What are the downstream water availability consequences of switching to more efficient irrigation systems?

Climate change is projected to increase the magnitude and frequency of droughts in many parts of the world; to minimize negative consequences of droughts, irrigators may need to adapt their irrigation practices. One of these adaptations is switching to more efficient technologies. Efficient irrigation systems usually reduce irrigation losses to baseflow and runoff which diminishes return flows, a significant component of downstream water availability in many irrigated river basins. The purpose of this study is to understand how farmers' investment in more efficient irrigation systems (as a climate change adaptation strategy) impact downstream water availability and, therefore, regional agricultural productivity.
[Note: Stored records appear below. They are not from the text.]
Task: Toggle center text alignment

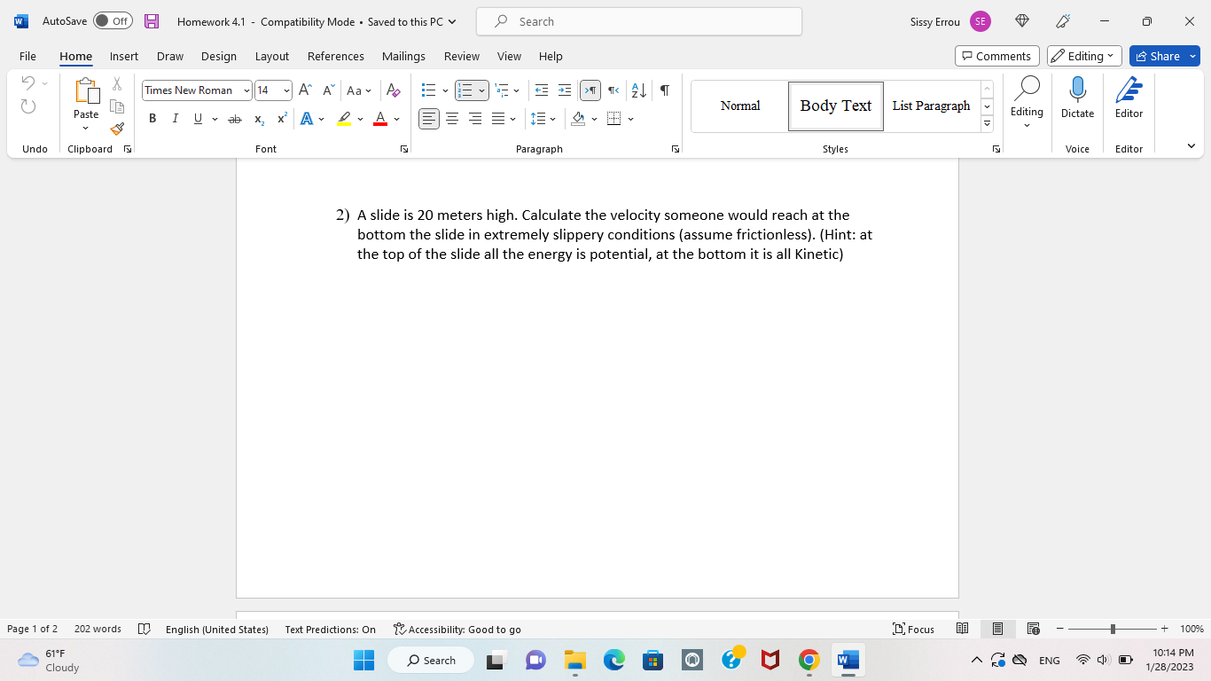Action: point(452,118)
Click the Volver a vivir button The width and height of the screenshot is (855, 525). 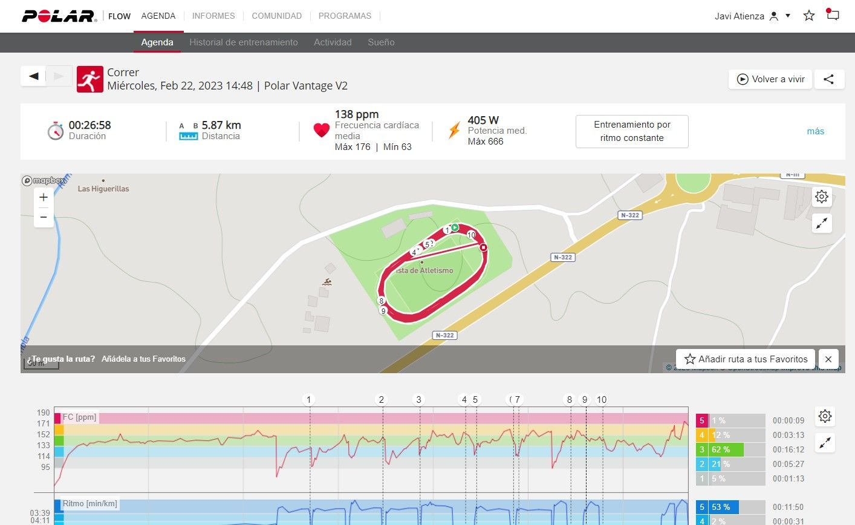(x=771, y=79)
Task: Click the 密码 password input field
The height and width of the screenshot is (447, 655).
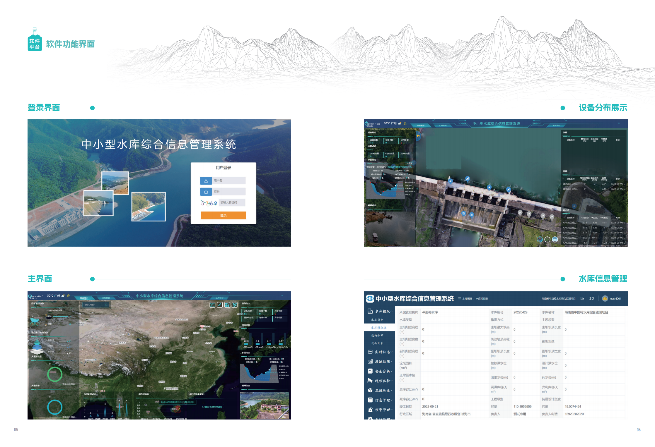Action: tap(229, 192)
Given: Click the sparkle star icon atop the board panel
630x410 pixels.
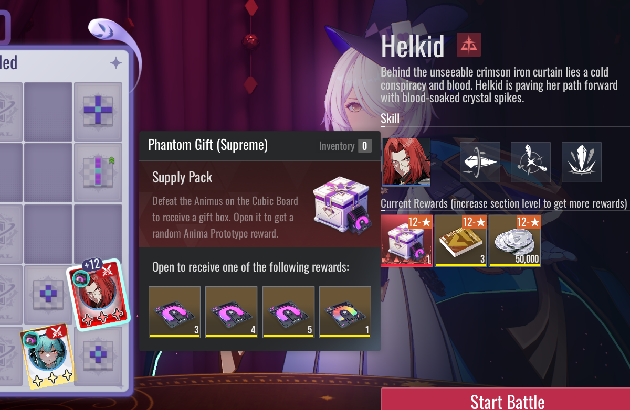Looking at the screenshot, I should pyautogui.click(x=116, y=63).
Our case study area is Washington State's Yakima River Basin (YRB), a heavily irrigated agricultural basin with relatively low irrigation efficiency and significant contribution of return flow to summer water availability. Similar to many other snow-dominant basins in the western U.S., the YRB has already experienced major droughts in 20% of the years between 1980 and 2010, and droughts are projected to be doubled by 2070. To simulate farmers' investment decisions, we apply an integrated hydrologic-agricultural-economic platform. Components include a tightly coupled agricultural-hydrologic model (VIC-CropSyst), a river system model specifically developed for the YRB (Yakima RiverWare) and an economic model that simulates farmers' investment decisions. The modeling platform also simulates return flows, thereby capturing downstream water availability throughout the irrigation season. It can also simulate the impacts of changes in downstream water availability on crop yield. The results demonstrate that a modified return flow regime negatively impacts downstream water availability for irrigation during the late irrigation season, when water supply is already limiting. The results can be used to inform sustainable agriculture that take into account both intended and unintended consequences of farmer climate change adaption decisions.